第三話

 朝日が昇り切った頃、草木が生えていない荒地を一台の軍用車が駆け抜けている。ルサティア地方は元来、森や湖などの豊かな自然環境を有していた地域だった。先の戦争が原因で、そんな豊かな自然は見る影もなくなってしまったのだが……。

「ルサティア地方は東にポラン国、南にチェスカ国と隣接しているのはご存じだと思います。そんな立地の影響でポラン統一戦争時は図らずとも激戦区になってしまったのですよ。」

 車のハンドルを手に取るルドベキアが、助手席に座るベルに話しかけていた。ベルは遠目に映る壊れた砲台を眺めながら返答する。
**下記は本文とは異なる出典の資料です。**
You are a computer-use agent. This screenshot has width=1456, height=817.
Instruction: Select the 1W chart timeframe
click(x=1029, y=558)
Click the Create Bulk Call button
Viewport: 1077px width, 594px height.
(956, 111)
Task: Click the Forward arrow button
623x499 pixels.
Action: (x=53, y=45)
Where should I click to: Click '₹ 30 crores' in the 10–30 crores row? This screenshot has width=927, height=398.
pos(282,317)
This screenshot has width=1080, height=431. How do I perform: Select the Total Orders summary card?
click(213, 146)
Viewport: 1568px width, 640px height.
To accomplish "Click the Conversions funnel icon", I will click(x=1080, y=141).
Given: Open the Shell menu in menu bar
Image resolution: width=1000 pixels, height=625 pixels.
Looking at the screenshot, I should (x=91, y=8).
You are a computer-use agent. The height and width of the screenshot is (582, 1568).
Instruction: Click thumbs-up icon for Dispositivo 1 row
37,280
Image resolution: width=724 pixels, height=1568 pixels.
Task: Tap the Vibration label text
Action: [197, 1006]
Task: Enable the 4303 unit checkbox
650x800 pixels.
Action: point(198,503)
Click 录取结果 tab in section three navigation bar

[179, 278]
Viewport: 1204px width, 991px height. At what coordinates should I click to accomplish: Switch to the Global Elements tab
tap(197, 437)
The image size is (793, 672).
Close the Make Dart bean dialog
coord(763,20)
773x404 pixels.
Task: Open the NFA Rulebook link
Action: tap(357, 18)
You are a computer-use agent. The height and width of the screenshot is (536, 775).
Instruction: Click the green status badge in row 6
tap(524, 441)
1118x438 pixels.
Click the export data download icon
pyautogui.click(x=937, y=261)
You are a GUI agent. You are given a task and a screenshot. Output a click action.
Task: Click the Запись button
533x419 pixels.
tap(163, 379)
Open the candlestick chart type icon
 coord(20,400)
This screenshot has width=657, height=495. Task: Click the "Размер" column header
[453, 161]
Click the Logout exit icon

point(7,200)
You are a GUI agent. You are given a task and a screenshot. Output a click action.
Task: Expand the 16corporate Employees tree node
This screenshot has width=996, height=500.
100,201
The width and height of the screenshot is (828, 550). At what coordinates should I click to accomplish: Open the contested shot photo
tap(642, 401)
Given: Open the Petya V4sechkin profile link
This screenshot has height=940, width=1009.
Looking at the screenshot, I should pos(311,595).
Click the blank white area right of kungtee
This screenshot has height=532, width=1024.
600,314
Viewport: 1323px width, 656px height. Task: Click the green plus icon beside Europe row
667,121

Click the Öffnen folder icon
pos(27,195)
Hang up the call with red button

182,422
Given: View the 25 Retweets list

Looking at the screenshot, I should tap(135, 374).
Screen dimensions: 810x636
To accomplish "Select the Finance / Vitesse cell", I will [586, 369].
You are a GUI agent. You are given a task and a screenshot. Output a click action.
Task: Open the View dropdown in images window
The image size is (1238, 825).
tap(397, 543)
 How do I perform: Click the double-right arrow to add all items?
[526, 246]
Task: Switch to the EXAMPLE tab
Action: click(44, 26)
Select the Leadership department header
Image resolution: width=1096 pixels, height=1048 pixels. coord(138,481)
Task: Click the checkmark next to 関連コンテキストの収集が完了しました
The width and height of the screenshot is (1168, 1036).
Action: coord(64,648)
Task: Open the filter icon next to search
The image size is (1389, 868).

「戦争末期に南ポランが中立国だったチェスカ国内を通行し、チェスカの国境線からイツ国に奇襲をかけようとした事は聞き及んでいます。」

「よくご存じですね。流石です。」

「その作戦を逆に利用し反撃の狼煙を上げたことで、イツ国民から『英雄』と呼ばれるようになった。そのようにルサティアの方々が話しているのを聞きました。」

 当時の状況を思い出したのか、ルドベキアの表情が強張る。

「イツ国がポラン統一戦争へ介入する前にも、南ポランがイツ国内に無断で軍を走らせて北ポランを奇襲していましたからね。膠着状態となった時に、似た様な手を使って来る事は予測が出来ました。念のためチェスカ国境付近の監視を厳重にしていたら案の定……、と言うわけです。」

 この会話を最後に暫くの間、車内にはエンジン音とタイヤが大地を駆け抜ける音だけが鳴り響いていた。妙に気まずくなり何か話題を振ろうかと、ルドベキアが横目で助手席を見る。ベルが目をつむって体をシートに預けていた。

「寝ていたのか……。」

 ルドベキアが視線を前方に戻そうとした時、布が擦れるような音が聞こえた。再びベルに視線を向けると、少女が胃の辺りを片手でさすっている。よく見ると、今朝よりも顔色が青い。ルドベキアはこみ上げる笑い抑えながら、ベルに声をかけた。

「ベルさん、もしかして酔いました?」

「……。」

 ベルが静かにコクリと頷く。ルドベキアは車をゆっくり減速させると、小川沿いにある民家の跡地に停車させた。サイドブレーキを引き上げ、ベルに話しかける。

「次からは遠慮なく言ってくださいね?」

「……。」ベルは再びコクリと頷いていた。


 ベルは車から降りると、近くの瓦礫に体を預けながら深呼吸していた。緩やかに吹いている風の中に、鉄と血の臭いが入り混じっている。辺りには住居だったと思わしき瓦礫の山が散乱していた。元々はこの辺りにも人が住んでいたのだろう。ベルが戦場の跡地であることを肌で実感していると、車を降りたルドベキアが心配そうに駆け寄ってきた。

「気分はどうですか?」

「少し落ち着きました。」ベルが短く息を漏らす。

「意外でしたよ、ベルさんが車酔いを起こすなんて。鉄道の旅を終えた後は平気そうにしていたので、尚更です。」

「自動車に乗るのは久しぶりだったので。お手数をお掛けしました。」

 ベルがルドベキアに頭を下げる。顔を上げたベルの血色が良くなっていることを確認すると、ルドベキアは大きな手で彼女の小さな肩をポンポンと叩いた。

「構いませんよ、急ぎの旅でもないので。もう少し休んでいきましょう。」

 そう言うと、ルドベキアはベルの隣で横たわる瓦礫へと腰かけた。一息ついた後、青い空を眺めている。ベルが辺りの景色を眺めていると、離れた位置で何かがキラリと光った。〝何か〟が太陽光を反射したようだ。ベルは目を凝らして光った場所を確認した。瓦礫の隙間から顔を覗かせる銃口がルドベキアに向けられている。


——タァーーーン!


 一発の銃声が戦場跡に鳴り響いた。